We looked at each other. No we didn’t. There were no ropes, no torchlight, no kits whatsoever. All we had was a tripod and a camera- a very small one at that.
“Better not, we will come back again sometime. With equipments.”
After tip-toeing past a couple of unguarded houses where the dogs were allowed to openly roam to man a vast dry land at the foot of the mountains, we returned back home- having come ever so close yet so far.
We never returned, at least I never did. Months later, when mulling the idea, I was told that the village head where the mountain is located doesn’t want the mountain to be explored anymore. There were political sensitivities. So myth remains- that a historic Hindu cave temple that preceded Batu Caves was located in this very mountain. I knew the mountain had stories to tell. But we were not allowed to listen.
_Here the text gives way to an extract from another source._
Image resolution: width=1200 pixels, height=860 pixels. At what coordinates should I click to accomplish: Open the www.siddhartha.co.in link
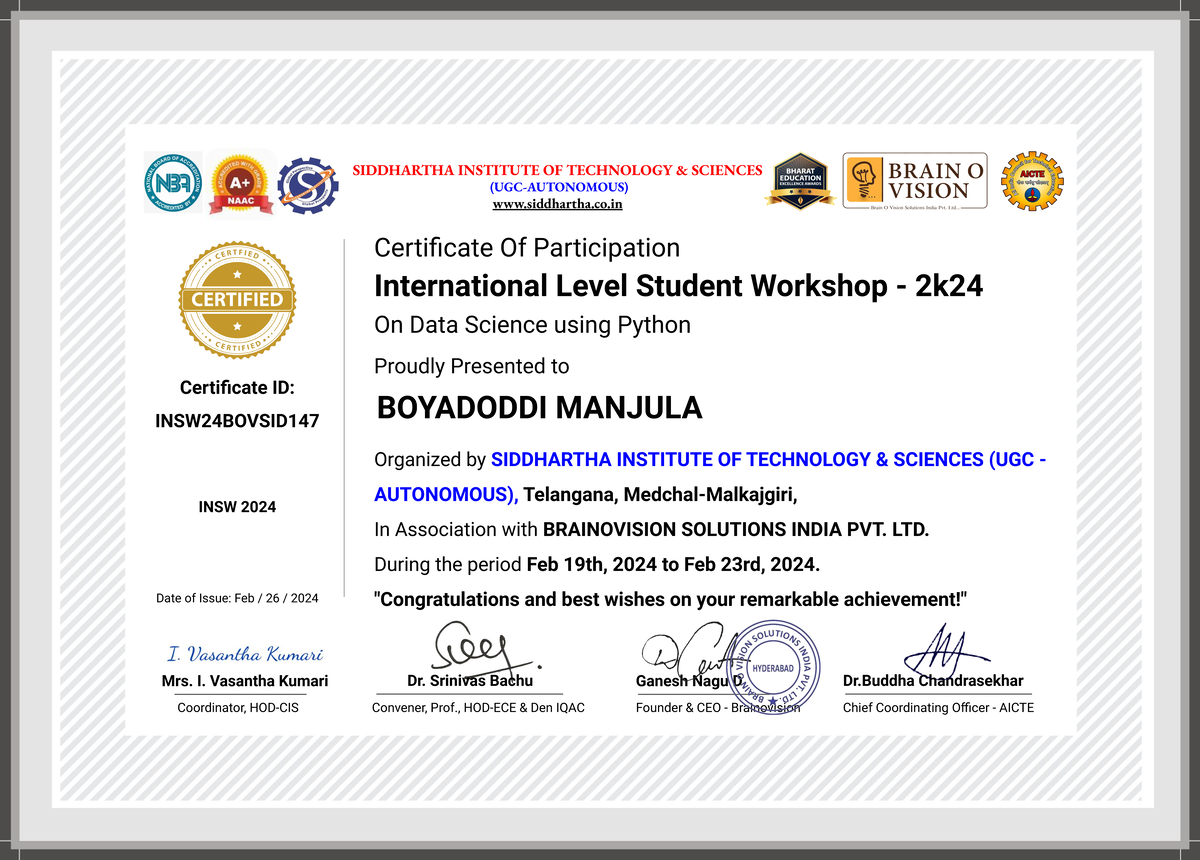[x=557, y=204]
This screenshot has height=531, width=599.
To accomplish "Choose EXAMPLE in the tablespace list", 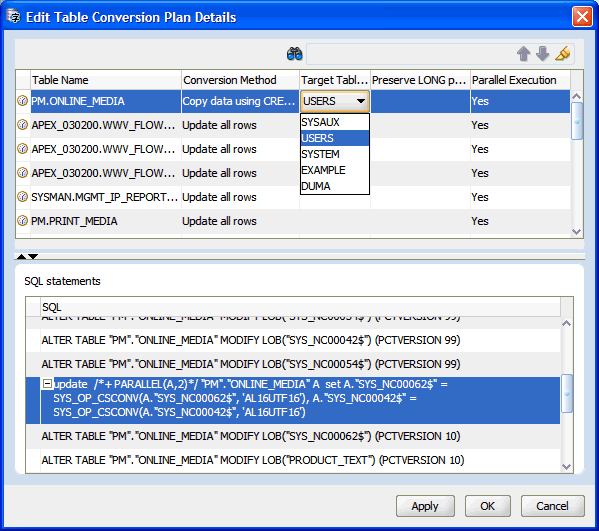I will click(335, 170).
As I recall these memories again, I’m reminded again how this has been the core of all our problems in this country. A staunch refusal to discover; an alarming fear of change and the new. And we have the audacity to ask why art has stalled like time-rusted locomotive, still on its tracks. No matter how much money is pumped into it, a locomotive doesn’t run without fire to burn. And stories that lay hidden on that mountain are our burning fire.
Malaysia has forgotten its history, in fact it wishes not to discover. And with such an ignorant attitude towards history, literature is forgotten, left on the pavement. Literature is that homeless guy who walks around at the foot of the tallest buildings and biggest shopping malls here.
Tomorrow, KLCC will be gone. So will Pavillion, and everything else. Stories will live on- passed on generations. Stories that resemble the lives of a generation. But the problem is we are not writing down stories today. Without them, what story will we have in our hands tomorrow? What tales will we sing to the distant future, without all this economy and buildings?
By failing to tell its stories- we are committing our greatest betrayal to this land, which homed us.
Our apocalypse is not then, but now.
(Note: The mountain in this story has not been named for certain reasons and will remain so. For those who know its name, please do not name it in public domain.)